TASK BRIEF: Using the data below, copy each line that includes the word "green".

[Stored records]

[Start of section]

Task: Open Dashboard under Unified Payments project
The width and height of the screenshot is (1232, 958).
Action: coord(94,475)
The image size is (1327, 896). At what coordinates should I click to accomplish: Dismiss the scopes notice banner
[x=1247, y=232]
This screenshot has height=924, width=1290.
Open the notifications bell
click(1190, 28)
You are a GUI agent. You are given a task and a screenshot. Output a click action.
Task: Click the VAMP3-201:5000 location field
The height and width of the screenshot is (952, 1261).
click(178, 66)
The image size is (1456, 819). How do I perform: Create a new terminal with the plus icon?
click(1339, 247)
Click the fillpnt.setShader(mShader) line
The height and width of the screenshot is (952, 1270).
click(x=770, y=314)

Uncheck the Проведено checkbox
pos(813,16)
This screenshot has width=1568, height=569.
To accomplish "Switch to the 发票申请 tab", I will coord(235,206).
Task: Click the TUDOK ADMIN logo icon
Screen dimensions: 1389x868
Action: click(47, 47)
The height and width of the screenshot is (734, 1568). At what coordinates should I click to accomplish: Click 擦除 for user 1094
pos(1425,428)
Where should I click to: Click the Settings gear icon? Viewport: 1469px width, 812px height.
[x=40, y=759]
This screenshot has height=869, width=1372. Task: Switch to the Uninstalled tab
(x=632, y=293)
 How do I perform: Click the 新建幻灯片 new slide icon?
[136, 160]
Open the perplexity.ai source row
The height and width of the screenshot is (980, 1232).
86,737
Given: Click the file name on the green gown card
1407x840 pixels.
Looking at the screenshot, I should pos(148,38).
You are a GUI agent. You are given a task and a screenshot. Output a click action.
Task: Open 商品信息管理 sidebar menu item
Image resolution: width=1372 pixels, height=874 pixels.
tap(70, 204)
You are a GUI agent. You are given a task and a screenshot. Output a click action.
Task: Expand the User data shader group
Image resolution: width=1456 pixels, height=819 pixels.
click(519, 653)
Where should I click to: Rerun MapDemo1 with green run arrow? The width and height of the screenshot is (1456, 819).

[End of section]

WRITTEN REPLY:
Given: Click the file name on the green gown card
Where should I click to: Rerun MapDemo1 with green run arrow? The width and height of the screenshot is (1456, 819).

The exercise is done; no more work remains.